---------- Available records ----------

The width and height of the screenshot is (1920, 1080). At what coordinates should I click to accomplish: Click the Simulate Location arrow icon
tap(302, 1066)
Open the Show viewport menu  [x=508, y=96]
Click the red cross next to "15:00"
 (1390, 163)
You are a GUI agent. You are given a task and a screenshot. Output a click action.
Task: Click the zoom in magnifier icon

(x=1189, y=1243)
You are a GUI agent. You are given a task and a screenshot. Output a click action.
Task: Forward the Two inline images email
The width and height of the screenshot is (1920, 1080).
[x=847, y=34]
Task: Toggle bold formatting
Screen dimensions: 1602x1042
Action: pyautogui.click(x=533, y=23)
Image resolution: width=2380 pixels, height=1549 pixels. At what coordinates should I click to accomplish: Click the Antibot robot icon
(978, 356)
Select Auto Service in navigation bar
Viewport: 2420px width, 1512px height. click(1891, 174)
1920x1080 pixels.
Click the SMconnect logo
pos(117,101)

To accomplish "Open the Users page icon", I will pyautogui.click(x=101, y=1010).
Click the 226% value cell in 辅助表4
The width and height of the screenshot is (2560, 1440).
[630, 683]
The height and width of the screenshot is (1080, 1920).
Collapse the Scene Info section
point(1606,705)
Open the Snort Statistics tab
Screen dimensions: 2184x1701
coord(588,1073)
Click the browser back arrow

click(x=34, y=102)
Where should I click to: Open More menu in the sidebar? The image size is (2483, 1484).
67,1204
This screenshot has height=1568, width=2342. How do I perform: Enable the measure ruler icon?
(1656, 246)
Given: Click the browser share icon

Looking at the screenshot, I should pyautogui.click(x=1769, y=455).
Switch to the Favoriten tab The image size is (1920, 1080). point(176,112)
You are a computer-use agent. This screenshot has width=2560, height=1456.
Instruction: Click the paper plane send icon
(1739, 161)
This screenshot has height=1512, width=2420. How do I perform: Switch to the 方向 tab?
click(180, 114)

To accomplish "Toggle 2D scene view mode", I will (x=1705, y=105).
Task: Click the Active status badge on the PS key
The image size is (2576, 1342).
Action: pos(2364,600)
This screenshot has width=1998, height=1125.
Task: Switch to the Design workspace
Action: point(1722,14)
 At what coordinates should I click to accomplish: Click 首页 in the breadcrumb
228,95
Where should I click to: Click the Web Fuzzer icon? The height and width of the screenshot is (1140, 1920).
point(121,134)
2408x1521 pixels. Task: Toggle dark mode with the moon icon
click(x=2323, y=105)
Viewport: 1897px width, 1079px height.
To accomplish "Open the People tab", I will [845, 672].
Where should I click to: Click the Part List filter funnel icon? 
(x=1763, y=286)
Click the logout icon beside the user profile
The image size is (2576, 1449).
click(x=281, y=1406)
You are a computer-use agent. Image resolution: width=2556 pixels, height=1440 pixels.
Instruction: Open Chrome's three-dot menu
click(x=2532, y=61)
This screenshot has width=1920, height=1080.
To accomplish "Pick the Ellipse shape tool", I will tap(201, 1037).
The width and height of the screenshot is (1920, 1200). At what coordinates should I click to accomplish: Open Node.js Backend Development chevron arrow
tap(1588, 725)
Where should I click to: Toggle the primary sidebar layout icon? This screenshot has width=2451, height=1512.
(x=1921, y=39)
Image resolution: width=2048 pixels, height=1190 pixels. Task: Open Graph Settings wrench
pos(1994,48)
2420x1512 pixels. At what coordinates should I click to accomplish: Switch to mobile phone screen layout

----------

Task objective =
Work through the data above line by line and give the number of lines in which "agent" occurs. Add nothing else.

Response to this exercise =
4